■ WRITTEN EXERCISE: Please repeat the data word for word, starting at the line that contains "You are a computer-use agent. Viewport: 650px" and stopping after the last line of the data, with both of those lines included. Leave the pictures out of your answer.
— Start of EXERCISE DATA —
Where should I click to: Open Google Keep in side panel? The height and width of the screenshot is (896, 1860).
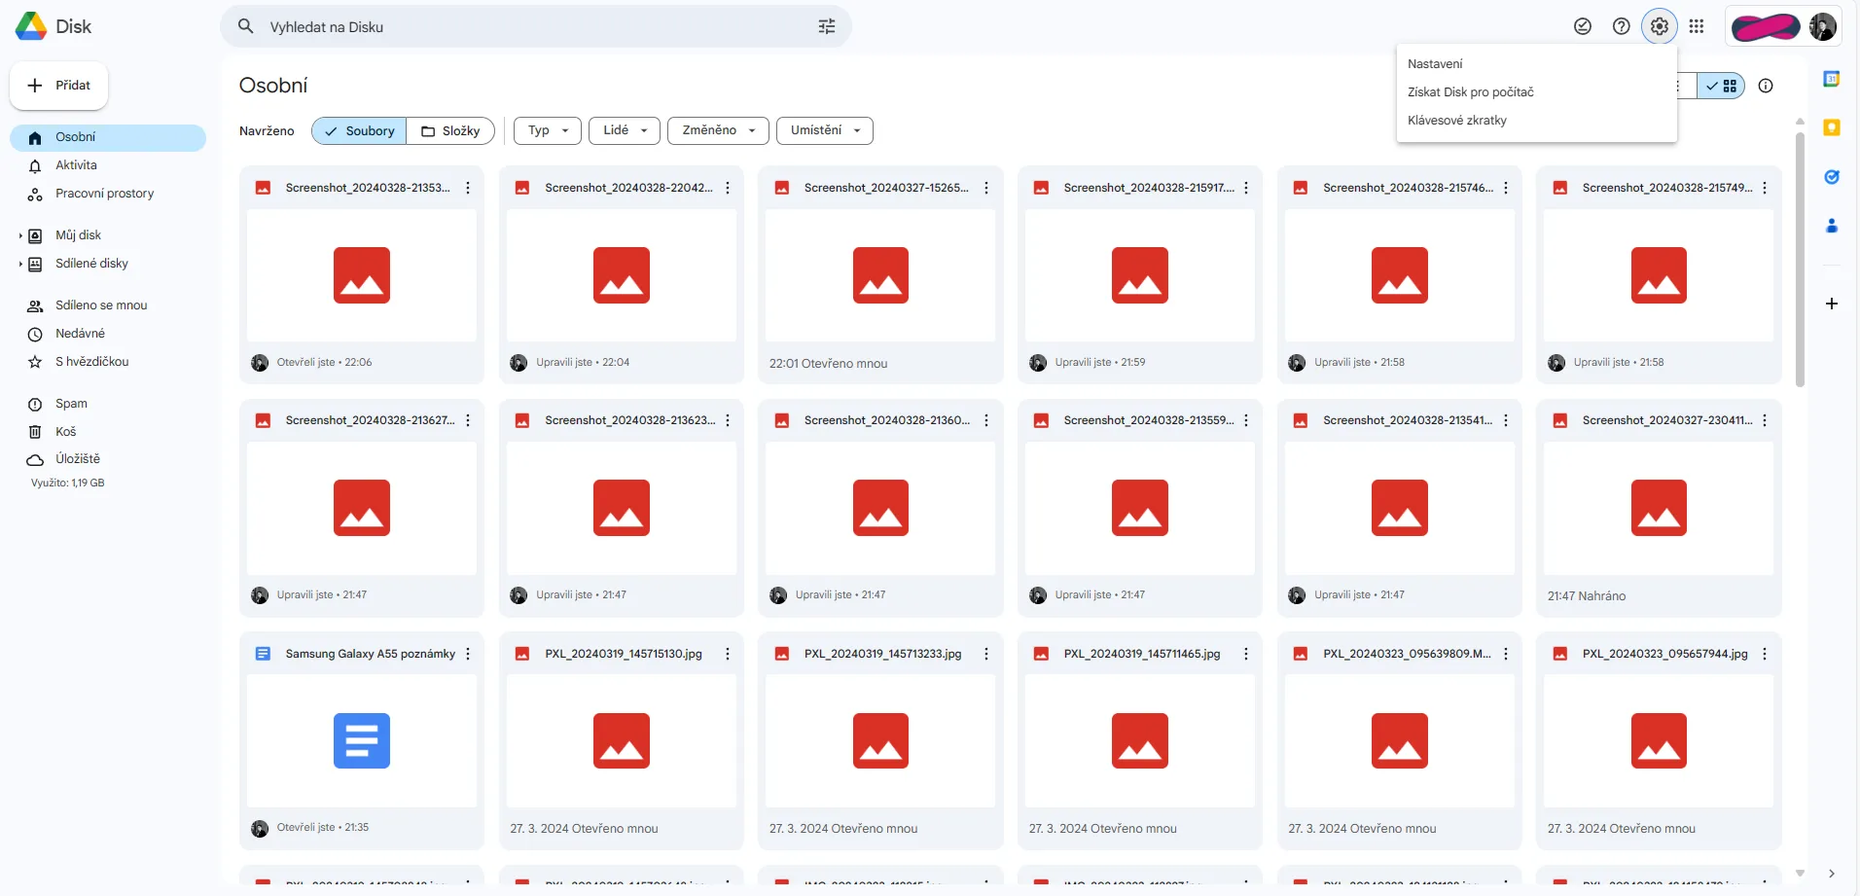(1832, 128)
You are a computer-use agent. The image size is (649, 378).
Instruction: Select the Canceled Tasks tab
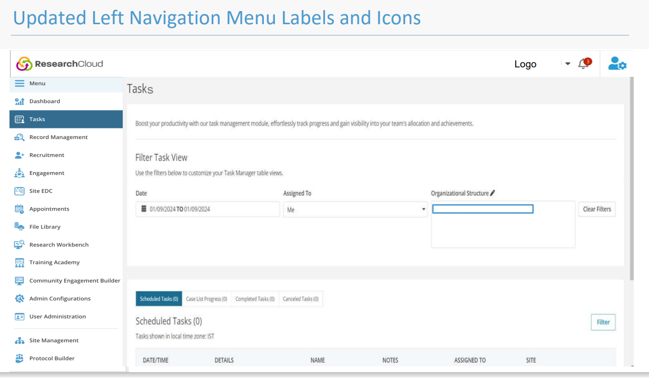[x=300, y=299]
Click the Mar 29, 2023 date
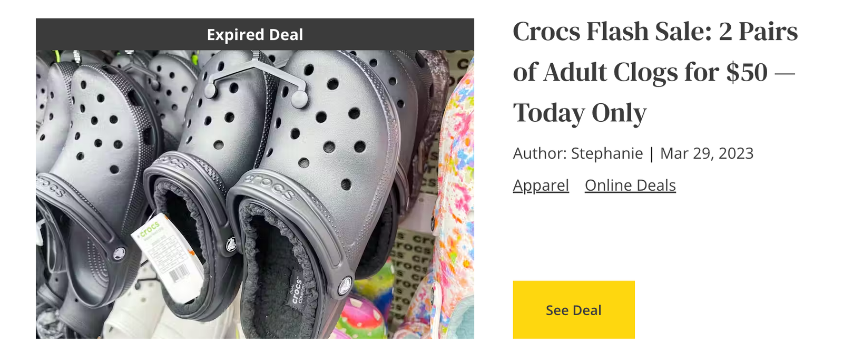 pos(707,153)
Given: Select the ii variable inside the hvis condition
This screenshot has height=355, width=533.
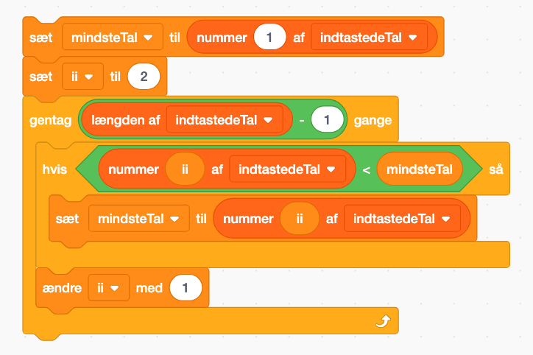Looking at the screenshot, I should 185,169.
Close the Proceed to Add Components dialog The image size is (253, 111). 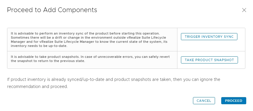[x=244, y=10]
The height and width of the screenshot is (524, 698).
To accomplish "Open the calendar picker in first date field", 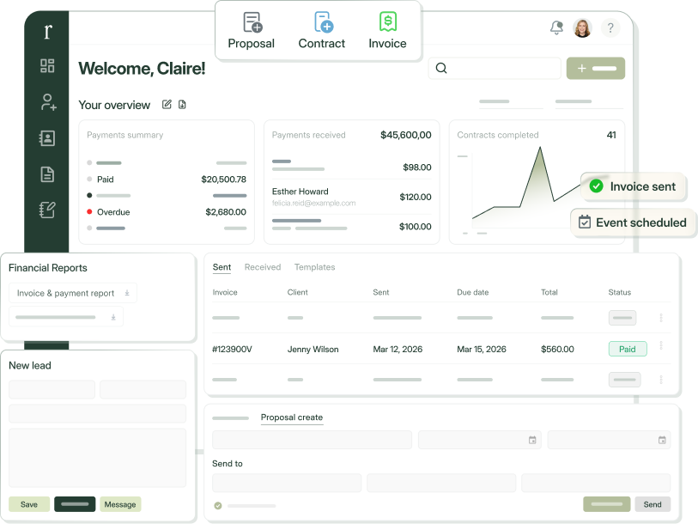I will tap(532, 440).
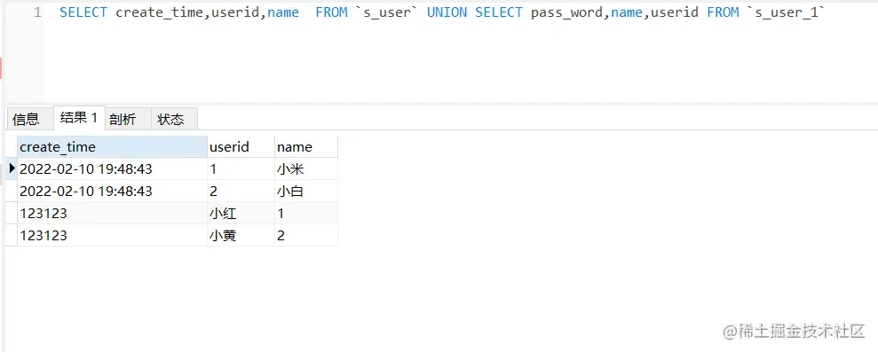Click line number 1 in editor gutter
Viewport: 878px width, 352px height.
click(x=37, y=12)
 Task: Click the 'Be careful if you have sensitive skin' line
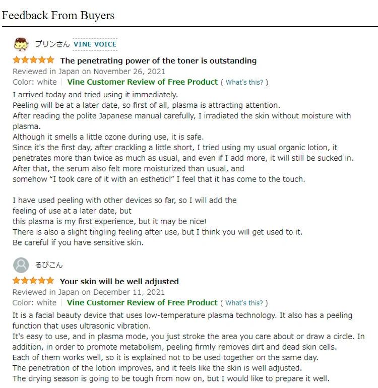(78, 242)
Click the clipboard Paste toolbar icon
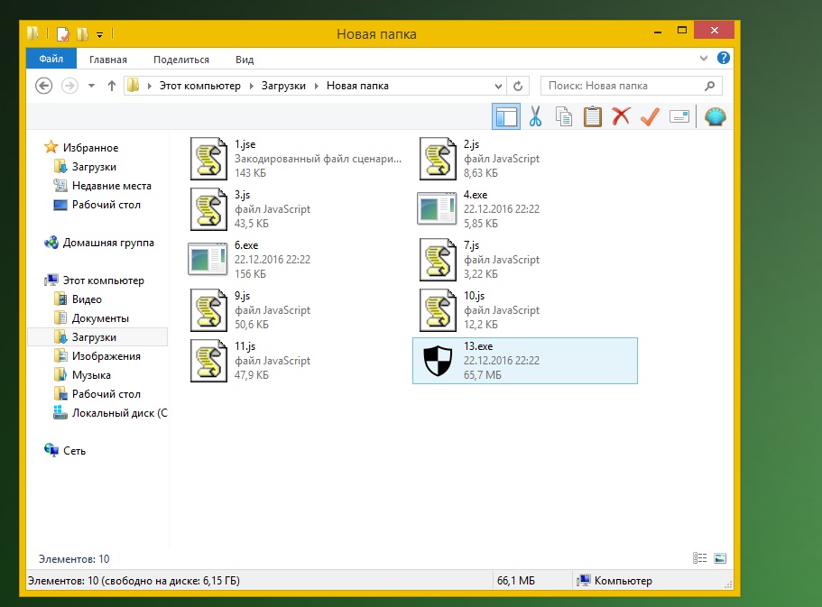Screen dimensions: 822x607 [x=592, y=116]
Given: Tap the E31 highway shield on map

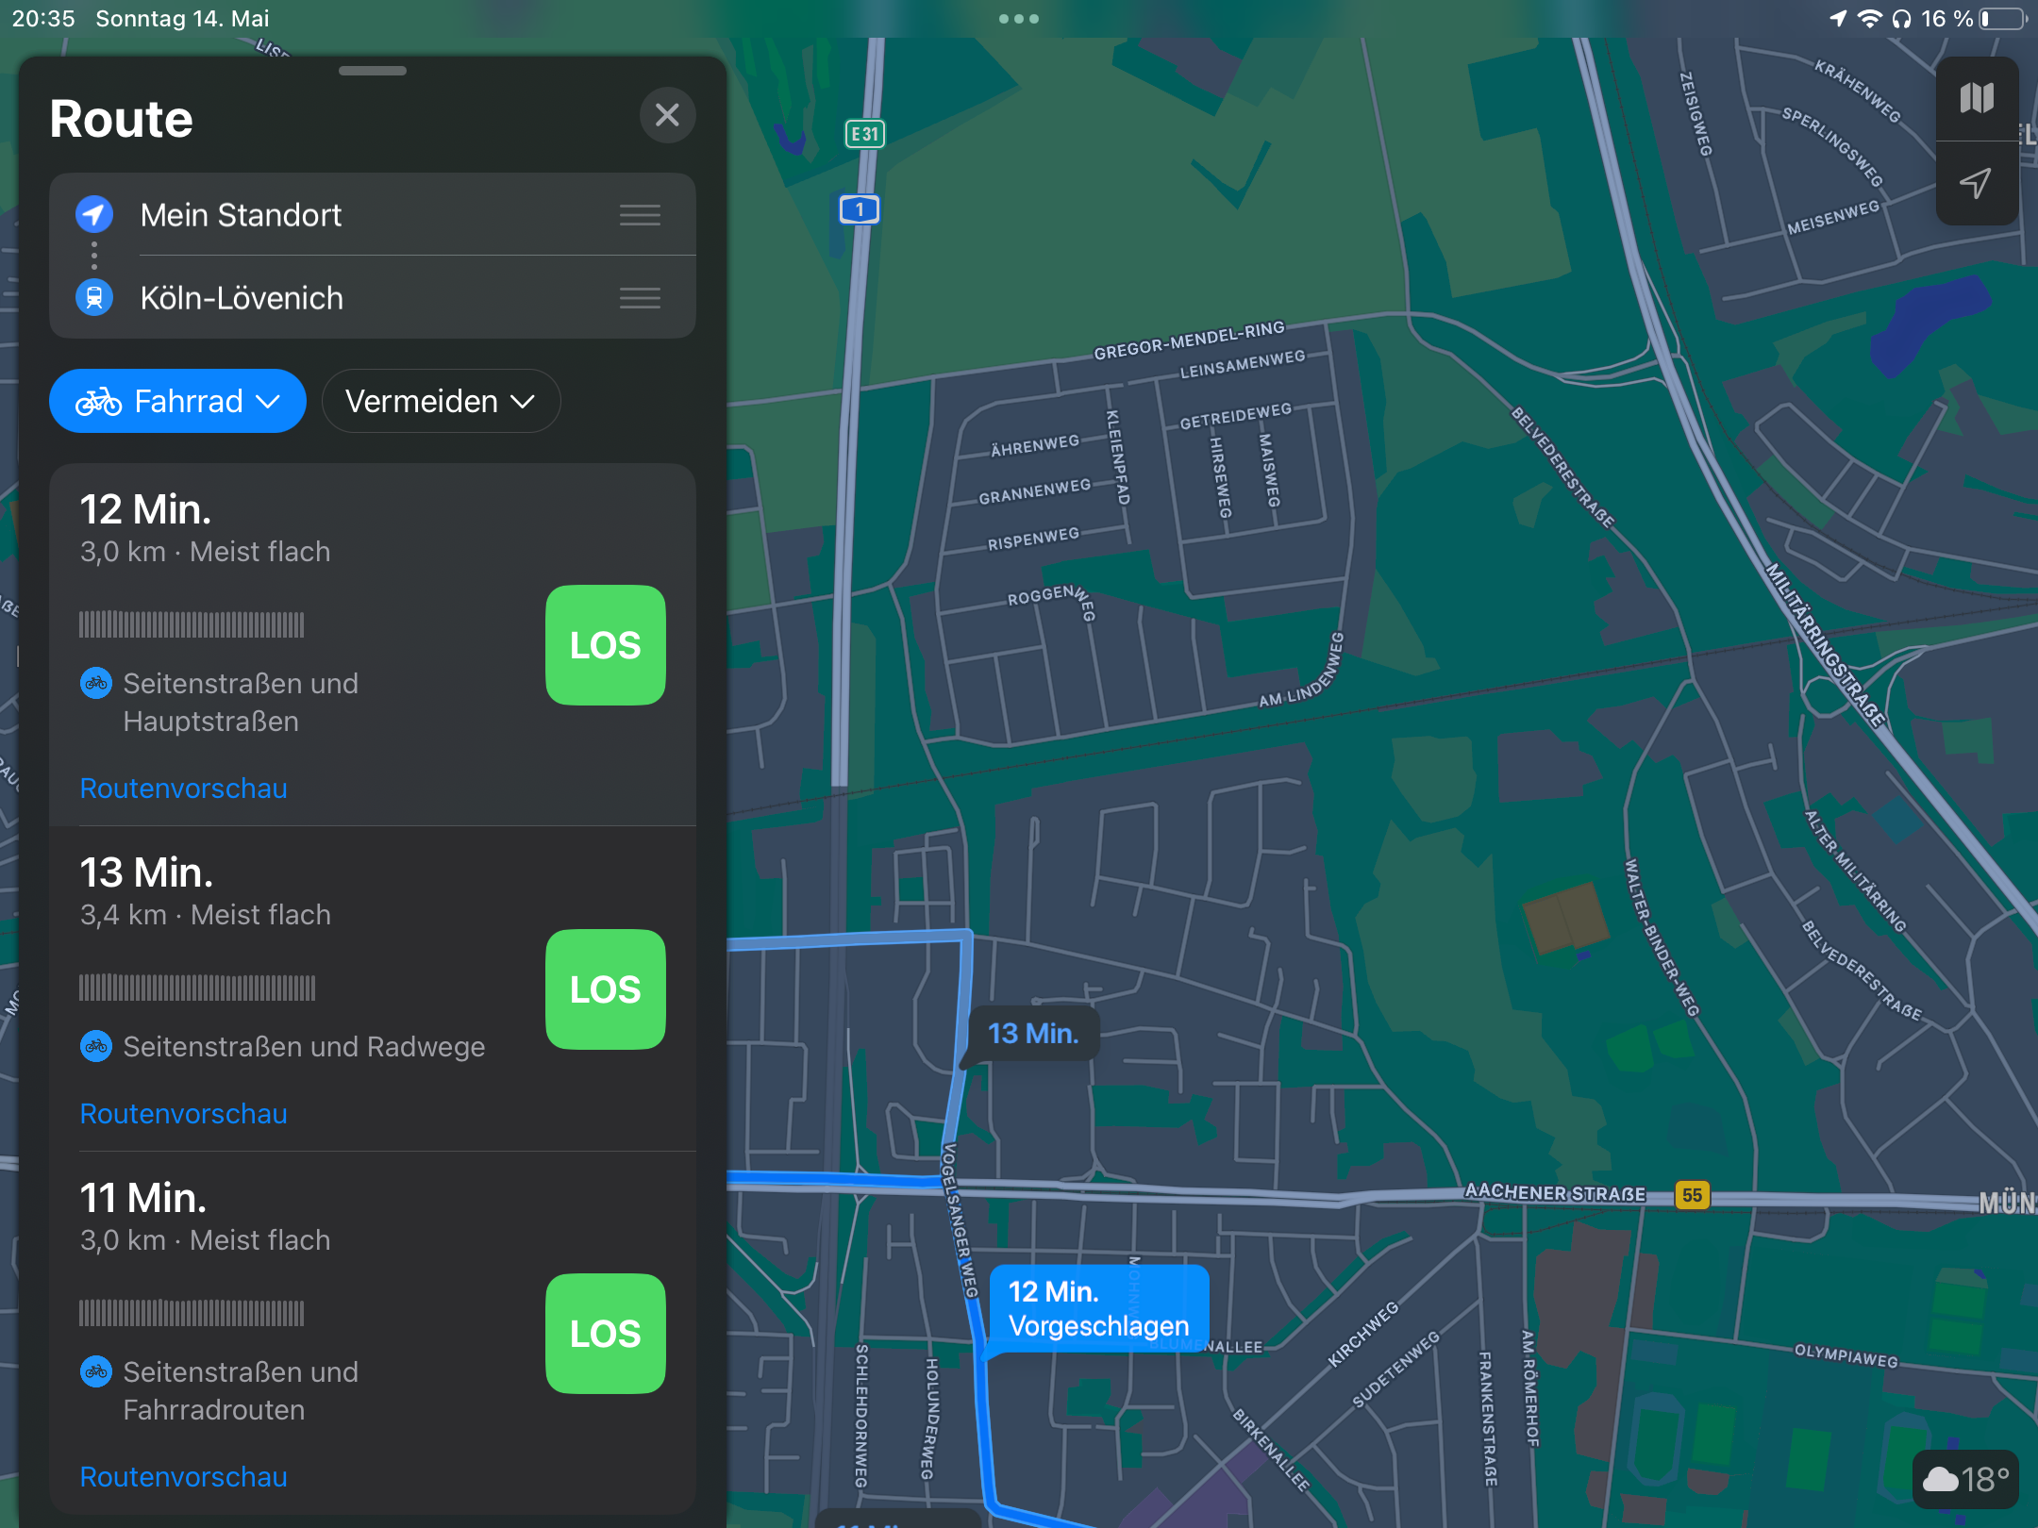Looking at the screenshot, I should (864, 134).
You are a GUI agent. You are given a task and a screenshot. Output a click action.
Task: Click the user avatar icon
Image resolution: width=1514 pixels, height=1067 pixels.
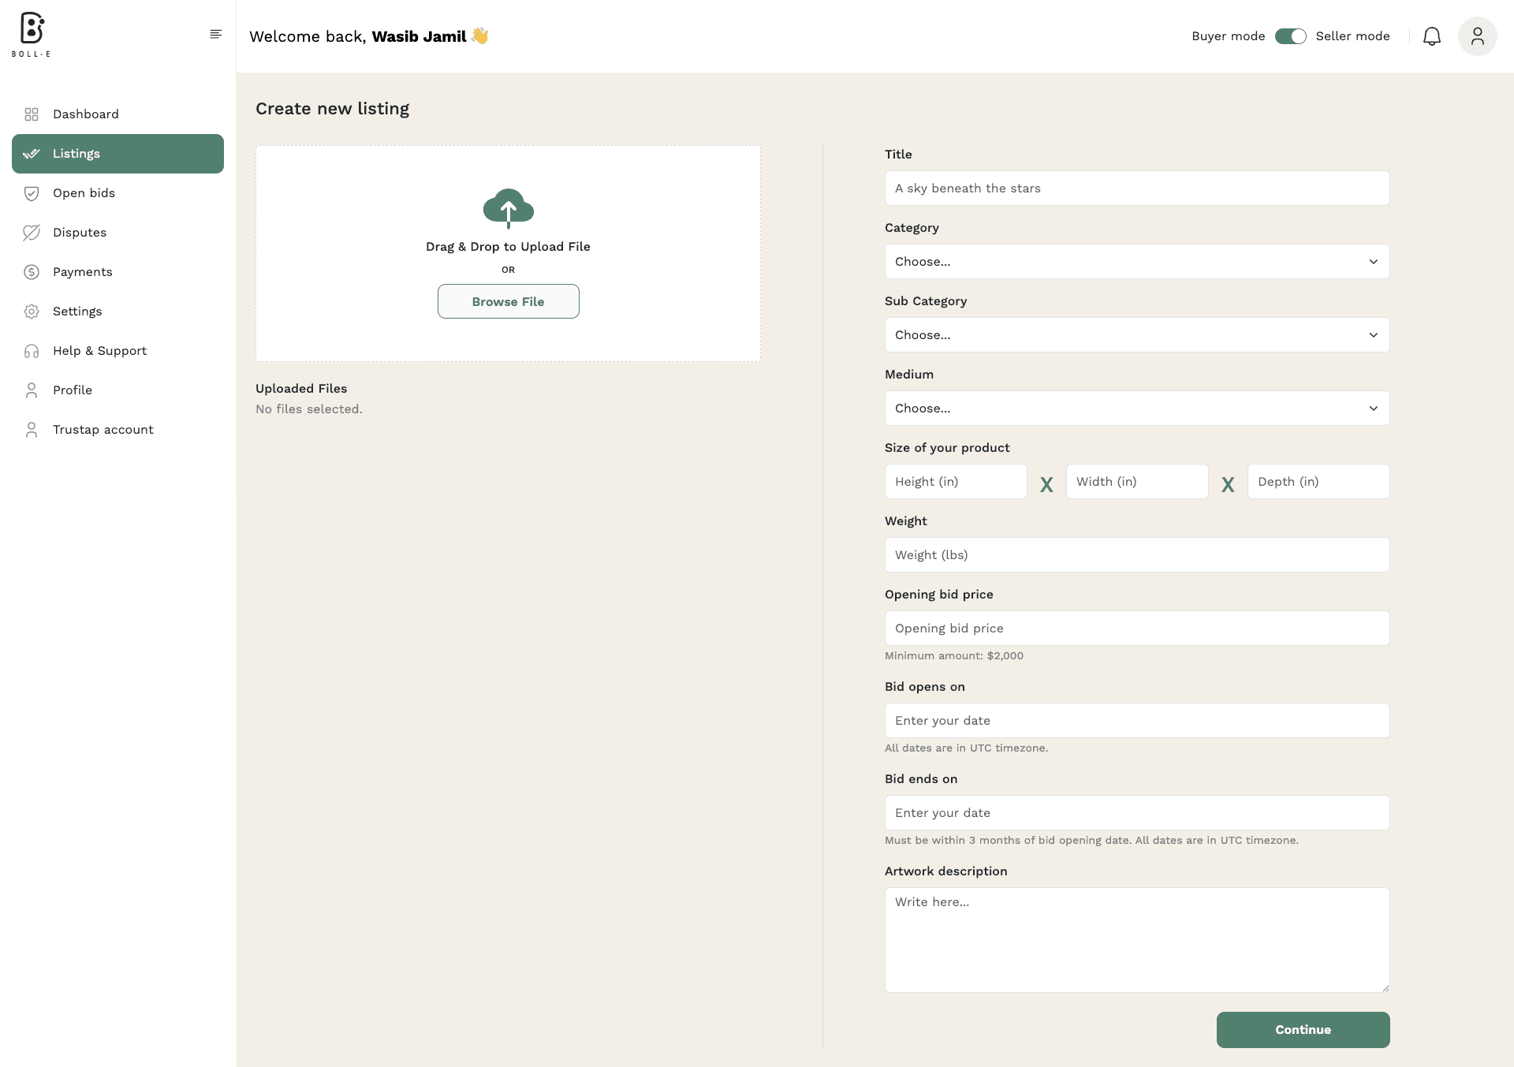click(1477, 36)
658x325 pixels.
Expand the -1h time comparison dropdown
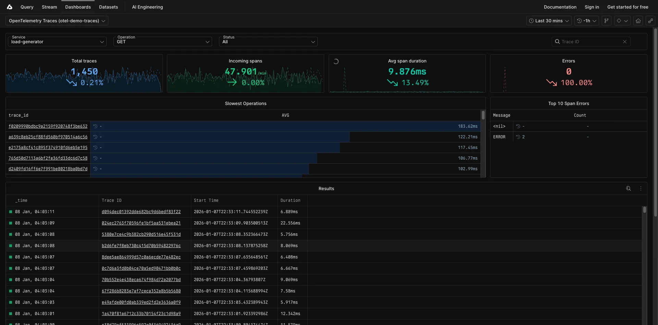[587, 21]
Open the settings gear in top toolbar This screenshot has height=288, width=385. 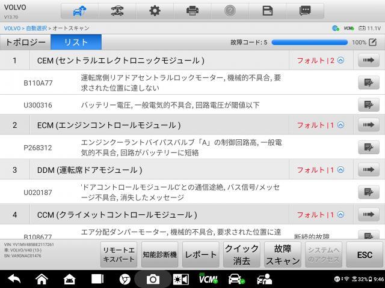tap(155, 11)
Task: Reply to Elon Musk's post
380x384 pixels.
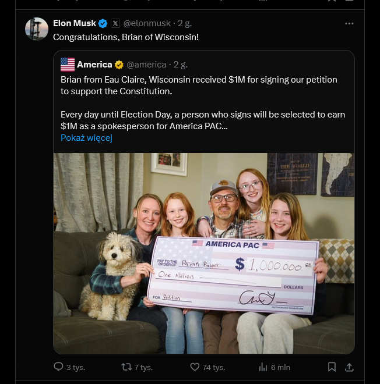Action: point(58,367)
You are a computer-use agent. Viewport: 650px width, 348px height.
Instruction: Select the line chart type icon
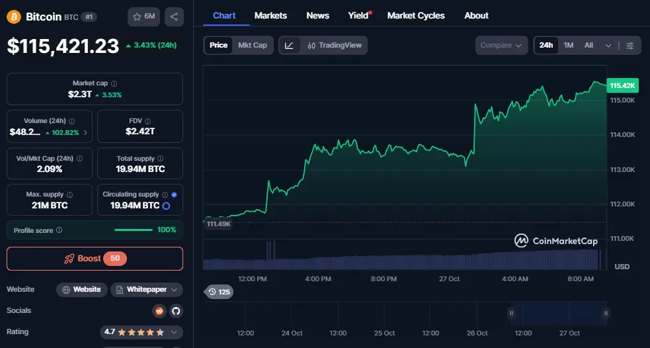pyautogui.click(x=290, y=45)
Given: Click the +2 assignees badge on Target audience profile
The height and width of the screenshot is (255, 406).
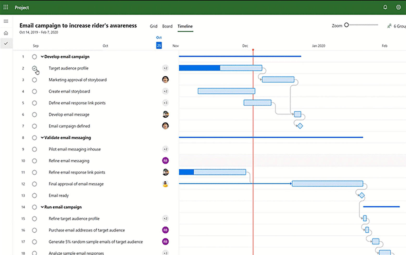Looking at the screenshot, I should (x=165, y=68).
— End of EXERCISE DATA —
■ TASK ANSWER:
You are a computer-use agent. Viewport: 650px width, 348px height.
Instruction: Select the line chart type icon
pyautogui.click(x=290, y=45)
Given: Click the +2 assignees badge on Target audience profile
The height and width of the screenshot is (255, 406).
Looking at the screenshot, I should (x=165, y=68).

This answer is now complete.